**Data provided**:
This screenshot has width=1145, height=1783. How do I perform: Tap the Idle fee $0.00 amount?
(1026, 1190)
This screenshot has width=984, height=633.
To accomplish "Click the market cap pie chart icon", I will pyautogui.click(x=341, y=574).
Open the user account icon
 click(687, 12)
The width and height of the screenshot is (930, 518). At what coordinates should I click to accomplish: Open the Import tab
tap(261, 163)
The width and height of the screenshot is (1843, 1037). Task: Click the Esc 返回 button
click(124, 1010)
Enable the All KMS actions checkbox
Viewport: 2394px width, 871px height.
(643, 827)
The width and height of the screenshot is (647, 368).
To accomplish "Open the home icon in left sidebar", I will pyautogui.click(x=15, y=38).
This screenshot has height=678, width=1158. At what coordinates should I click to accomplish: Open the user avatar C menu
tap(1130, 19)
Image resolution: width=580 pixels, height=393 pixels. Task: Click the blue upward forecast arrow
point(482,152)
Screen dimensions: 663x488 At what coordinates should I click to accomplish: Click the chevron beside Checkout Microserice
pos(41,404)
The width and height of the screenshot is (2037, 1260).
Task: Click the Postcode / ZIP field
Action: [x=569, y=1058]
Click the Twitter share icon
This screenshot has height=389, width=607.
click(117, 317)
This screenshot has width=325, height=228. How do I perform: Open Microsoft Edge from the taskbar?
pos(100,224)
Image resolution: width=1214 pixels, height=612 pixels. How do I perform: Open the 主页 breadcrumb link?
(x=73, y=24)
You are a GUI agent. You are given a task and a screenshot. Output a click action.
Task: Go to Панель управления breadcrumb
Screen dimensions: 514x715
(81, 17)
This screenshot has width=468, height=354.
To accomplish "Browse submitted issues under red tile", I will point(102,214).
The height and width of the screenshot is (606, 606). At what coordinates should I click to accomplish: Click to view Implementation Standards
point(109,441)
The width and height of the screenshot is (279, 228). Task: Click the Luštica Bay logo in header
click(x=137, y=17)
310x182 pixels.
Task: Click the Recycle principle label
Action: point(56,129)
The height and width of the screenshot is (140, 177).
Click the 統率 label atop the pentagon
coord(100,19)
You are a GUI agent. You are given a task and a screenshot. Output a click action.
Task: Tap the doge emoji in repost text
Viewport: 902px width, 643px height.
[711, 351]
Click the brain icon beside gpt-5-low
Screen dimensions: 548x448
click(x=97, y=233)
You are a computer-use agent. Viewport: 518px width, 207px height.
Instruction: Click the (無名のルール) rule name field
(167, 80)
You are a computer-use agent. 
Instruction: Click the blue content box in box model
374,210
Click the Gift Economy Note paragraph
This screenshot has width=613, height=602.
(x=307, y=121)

**Work instructions**:
Note how many lines in the material hold the word "agent", and give that number by itself.

**Answer to this exercise**:
4